LTS vs Rolling Release: Memahami Dua Filosofi Rilis di Dunia Linux

Jika kamu baru mengenal dunia Linux, mungkin sering mendengar istilah LTS dan Rolling Release. Keduanya adalah model rilis sistem operasi yang punya filosofi berbeda. Artikel ini akan membahas keduanya secara santai tapi tetap teknis, agar kamu bisa memilih mana yang salah satu yang cocok untuk kebutuhanmu. Hasil dapat berbeda tergantung perangkat, versi paket, dan konfigurasi sistem.

Apa Itu LTS (Long Term Support)?

LTS adalah singkatan dari Long Term Support. Seperti namanya, versi ini dirancang untuk memberikan stabilitas jangka panjang. Sistem dengan rilis LTS biasanya mendapatkan pembaruan keamanan dan perbaikan bug selama bertahun-tahun tanpa perubahan besar pada fitur.

Contohnya, Ubuntu 24.04 LTS “Noble Numbat” akan didukung hingga tahun 2029. Selama masa itu, pengguna tidak perlu khawatir dengan gangguan akibat perubahan mendadak. Semua pembaruan difokuskan pada keamanan dan kestabilan sistem.

Ilustrasi stabilitas sistem LTS

Inilah pilihan ideal bagi server, perusahaan, atau pengguna rumahan yang lebih suka sistem yang “pasang dan jalan”. Kamu tidak perlu khawatir sistem tiba-tiba rusak setelah update besar. Semua diuji dengan ketat sebelum dirilis.

Apa Itu Rolling Release?

Beda dari LTS, Rolling Release adalah model rilis yang terus bergulir. Tidak ada versi tetap seperti “Arch 2025” — sistem akan terus diperbarui sedikit demi sedikit. Dengan model ini, kamu selalu punya perangkat lunak versi terbaru tanpa perlu instalasi ulang atau upgrade mayor.

Contoh paling terkenal adalah Arch Linux. Begitu kamu memasangnya, sistemmu akan umumnya up-to-date selama kamu rutin menjalankan perintah pembaruan. Hasil dapat berbeda tergantung perangkat, versi paket, dan konfigurasi sistem. Tak perlu menunggu rilis tahunan — semua fitur baru langsung tersedia begitu dikembangkan.

Ilustrasi pembaruan kontinu di Rolling Release

Tapi tentu ada risiko. Karena perubahan lebih sering, potensi bug baru juga meningkat. Pengguna Rolling Release perlu lebih proaktif membaca catatan rilis dan siap mengatasi masalah kecil yang mungkin muncul.

Perbandingan: Stabilitas vs Kebaruan

Kedua model ini punya tujuan sama: memberikan sistem yang aman, cepat, dan bisa diandalkan. Bedanya hanya pada cara mereka mencapainya.

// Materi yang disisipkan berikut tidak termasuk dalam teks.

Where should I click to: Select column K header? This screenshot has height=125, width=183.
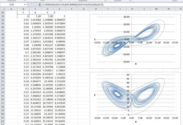[x=132, y=9]
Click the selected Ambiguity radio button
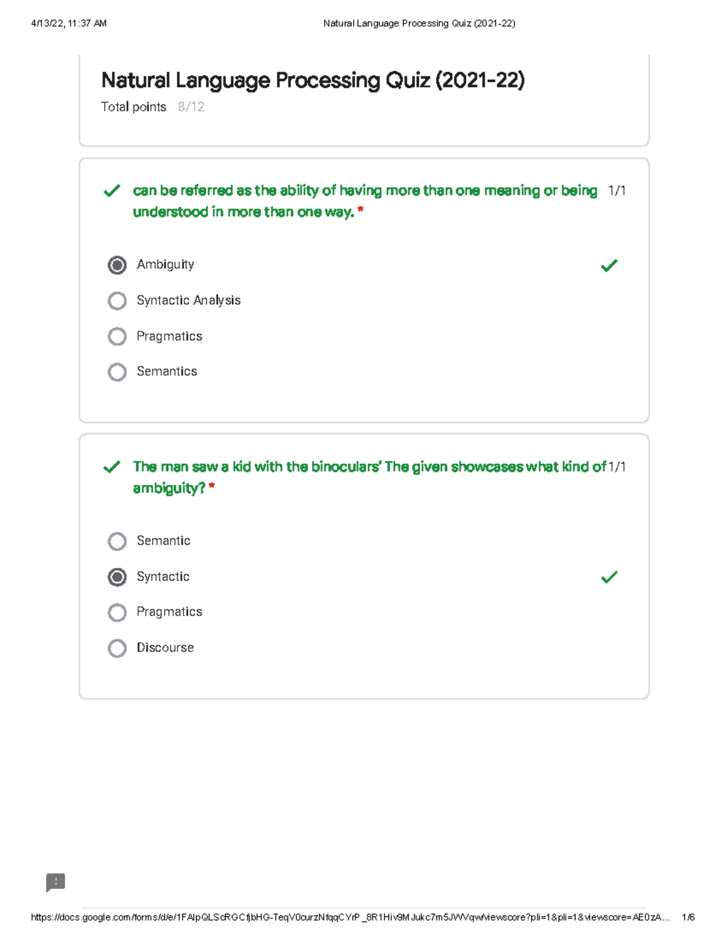The width and height of the screenshot is (727, 941). click(117, 265)
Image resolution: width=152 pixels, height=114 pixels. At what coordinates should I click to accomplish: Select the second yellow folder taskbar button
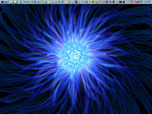click(16, 2)
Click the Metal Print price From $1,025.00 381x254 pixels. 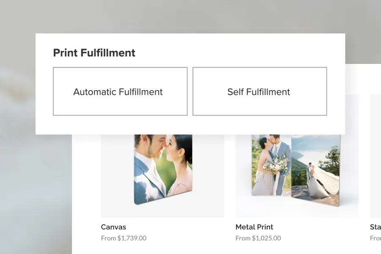[258, 238]
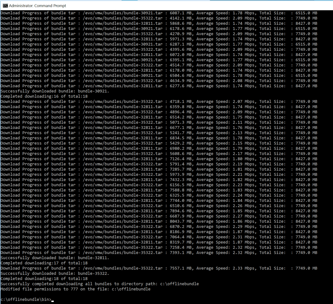Click the progress line showing 6087.1 MB
This screenshot has width=333, height=304.
(x=159, y=13)
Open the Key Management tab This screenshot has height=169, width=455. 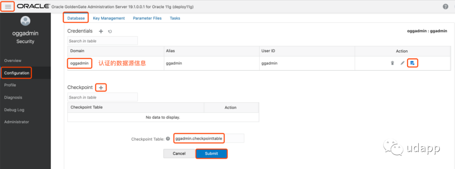tap(109, 18)
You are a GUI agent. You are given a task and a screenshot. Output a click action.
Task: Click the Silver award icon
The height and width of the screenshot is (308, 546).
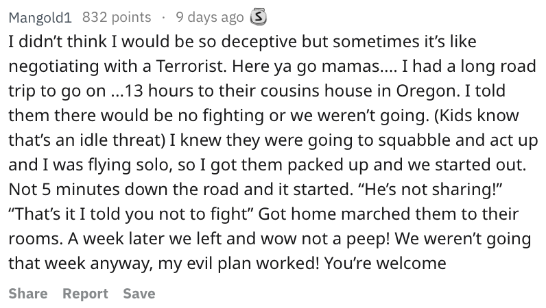[x=259, y=16]
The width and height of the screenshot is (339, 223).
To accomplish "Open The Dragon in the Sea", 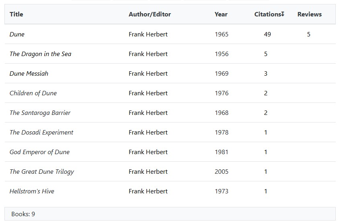I will pos(41,54).
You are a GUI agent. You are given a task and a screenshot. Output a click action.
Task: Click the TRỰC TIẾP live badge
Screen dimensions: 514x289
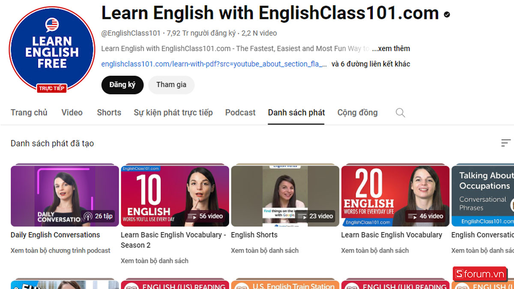52,88
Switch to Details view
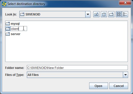Screen dimensions: 133x94 (125, 14)
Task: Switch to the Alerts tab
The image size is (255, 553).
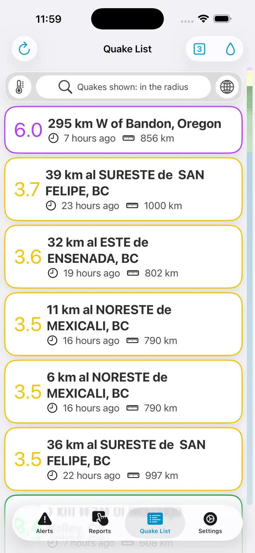Action: (x=44, y=523)
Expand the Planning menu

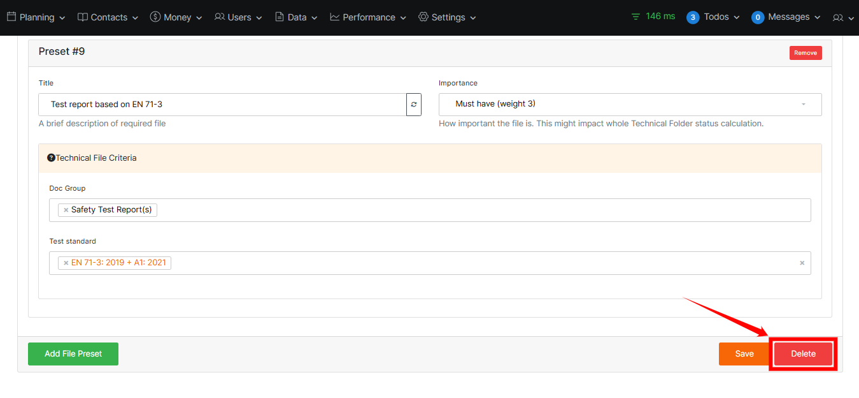point(36,17)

Sebagai contoh, jika kamu menggunakan Ubuntu LTS, sistemmu tidak akan berubah drastis selama lima tahun. Tapi di Arch Linux, kernel dan aplikasi akan diperbarui hampir setiap minggu. Dua filosofi berbeda — keduanya benar tergantung kebutuhan.

Perintah Pembaruan di Terminal

Berikut contoh sederhana untuk memahami perbedaannya lewat perintah terminal:

Ubuntu (LTS)

sudo apt updatesudo apt upgrade

Arch Linux (Rolling)

sudo pacman -Syu

Di Ubuntu, pembaruan fokus pada keamanan dan stabilitas. Di Arch, hampir semua paket bisa berubah setiap kali kamu memperbarui sistem. Itulah esensi “rolling”.

Tren Tahun 2025: Hibrida Mulai Populer

Menariknya, banyak distro mulai menggabungkan dua filosofi ini. Ubuntu, misalnya, membuka akses mudah ke paket baru melalui Flatpak dan Snap. Sementara Arch menyediakan snapshot stabil agar pengguna baru tak perlu takut memulai.

Artinya, dunia Linux tidak lagi sekaku dulu — pengguna bisa memilih tingkat kebaruan yang mereka inginkan tanpa harus berpindah distro. Pendekatan hibrida ini memberi keseimbangan antara stabilitas dan inovasi.

Kesimpulan

Pada akhirnya, tidak ada yang benar-benar “lebih baik”. Jika kamu butuh sistem yang bisa diandalkan dan jarang bermasalah, pilih LTS. Tapi jika kamu senang bereksperimen dan ingin selalu memakai versi terbaru, Rolling Release bisa jadi pilihan yang menyenangkan.

Linux memberi kebebasan untuk memilih sesuai gaya dan kebutuhanmu. Dan di situlah keindahannya — tidak ada batas untuk bereksperimen.